Trattoria La Rava e la Fava

Trattoria La Rava e la Fava

Una saletta grande come un francobollo e una piccola veranda sul marciapiede, sotto le fronde degli alberi, rendono La Rava e la Fava un rifugio accogliente, ormai quasi introvabile in una Milano sempre più caotica e modaiola. Questa minuscola trattoria piemontese lascia infatti quasi sconcertati sia per la semplicità genuina della cucina proposta sia per la calorosa disponibilità dei proprietari.

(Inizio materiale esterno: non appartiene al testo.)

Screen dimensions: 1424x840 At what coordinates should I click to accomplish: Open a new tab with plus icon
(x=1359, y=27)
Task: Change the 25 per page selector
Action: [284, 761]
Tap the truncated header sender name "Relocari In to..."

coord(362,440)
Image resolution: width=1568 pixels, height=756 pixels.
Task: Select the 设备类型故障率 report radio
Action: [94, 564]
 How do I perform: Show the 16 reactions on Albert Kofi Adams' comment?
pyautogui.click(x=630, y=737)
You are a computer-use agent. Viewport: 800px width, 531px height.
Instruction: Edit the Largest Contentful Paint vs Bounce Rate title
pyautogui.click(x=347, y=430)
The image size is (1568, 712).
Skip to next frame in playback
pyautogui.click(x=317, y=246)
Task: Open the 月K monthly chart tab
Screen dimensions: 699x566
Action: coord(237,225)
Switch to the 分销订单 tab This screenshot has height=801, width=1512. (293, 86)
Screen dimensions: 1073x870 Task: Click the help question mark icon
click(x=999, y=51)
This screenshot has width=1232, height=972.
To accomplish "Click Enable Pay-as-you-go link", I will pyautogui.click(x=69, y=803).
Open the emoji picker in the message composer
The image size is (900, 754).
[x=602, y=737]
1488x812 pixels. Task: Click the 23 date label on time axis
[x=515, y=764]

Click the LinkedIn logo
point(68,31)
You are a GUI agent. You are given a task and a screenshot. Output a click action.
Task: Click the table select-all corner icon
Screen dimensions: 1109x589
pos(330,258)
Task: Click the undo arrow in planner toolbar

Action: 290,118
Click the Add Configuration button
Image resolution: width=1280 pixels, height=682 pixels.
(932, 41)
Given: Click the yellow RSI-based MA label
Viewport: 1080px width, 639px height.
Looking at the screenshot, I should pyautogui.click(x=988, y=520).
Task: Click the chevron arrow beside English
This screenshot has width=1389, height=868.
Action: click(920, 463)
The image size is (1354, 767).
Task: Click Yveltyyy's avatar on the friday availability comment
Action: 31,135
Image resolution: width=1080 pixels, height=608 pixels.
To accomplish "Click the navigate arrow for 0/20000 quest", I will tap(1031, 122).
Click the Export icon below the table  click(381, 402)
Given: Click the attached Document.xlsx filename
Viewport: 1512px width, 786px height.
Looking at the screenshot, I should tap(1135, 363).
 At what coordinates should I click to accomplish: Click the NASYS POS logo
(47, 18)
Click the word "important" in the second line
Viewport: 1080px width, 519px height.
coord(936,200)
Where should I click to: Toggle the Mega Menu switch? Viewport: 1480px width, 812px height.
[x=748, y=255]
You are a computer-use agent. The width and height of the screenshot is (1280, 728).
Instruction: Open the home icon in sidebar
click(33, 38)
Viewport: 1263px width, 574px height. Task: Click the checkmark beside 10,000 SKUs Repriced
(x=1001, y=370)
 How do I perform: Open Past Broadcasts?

Regina della trattoria è la simpatica Clarissa che gira attivissima per i tavoli, sostenuta dalla cortesia e impegno di tutto lo staff, per servire a dovere i suoi ospiti, scambiare chiacchiere e raccogliere opinioni sulle varie pietanze. La trattoria propone un ricco ventaglio di iniziative speciali, grazie alle numerose e originali serate a tema, che permettono anche ai clienti meno facoltosi di gustare una cena di ottima qualità a prezzi davvero concorrenziali. Di recente inoltre La Rava e la Fava è diventato anche luogo di scambio culturale e artistico grazie all’esposizione di giovani artisti di grande talento.

di Alessandra Cioccarelli

Cucina: nel menu regna sovrana la cucina piemontese e lombarda soprattutto nella lista dei primi, dove troviamo succulenti paste fresche fatte in casa come ravioloni, tajarin, agnolotti del plin e, naturalmente, la panissa vercellese, piatto forte della casa, davvero imperdibile. Come antipasti da provare il tortino di porri e patate servito con fonduta di toma e la bagna cauda con cruditè di verdure. Tra i secondi spiccano invece piatti di carne tradizionali come la tartare di fassone e il capretto al forno ma si trovano anche piatti più originali come il filetto di vitello con salsa ai lamponi. Possibile, su ordinazione, gustare anche le rane fritte alla vercellese, una vera ghiottoneria e una vera rarità nelle nostre trattorie. Fiore all’occhiello della trattoria sono infine i dolci, che Clarissa prepara ispirandosi alle tradizioni della sua terra. Non potete concludere la cena senza assaggiare il delizioso bonet o lo squisito flan di pere, cioccolato fondente e nocciole.

di Alessandra Cioccarelli

La cantina: quasi esclusivamente piemontese con etichette che vanno da Fontanafredda a Travaglini, il produttore del miglior Gattinara, vino corposo e pregiato. Ricca e ricercata la proposta degli amari: il sansimone torinese, amaro alle erbe fatto dai frati, e il ratafià alla ciliegia nera della Giovanni Rapa di Andorno, uno dei più antichi e caratteristici liquori piemontesi.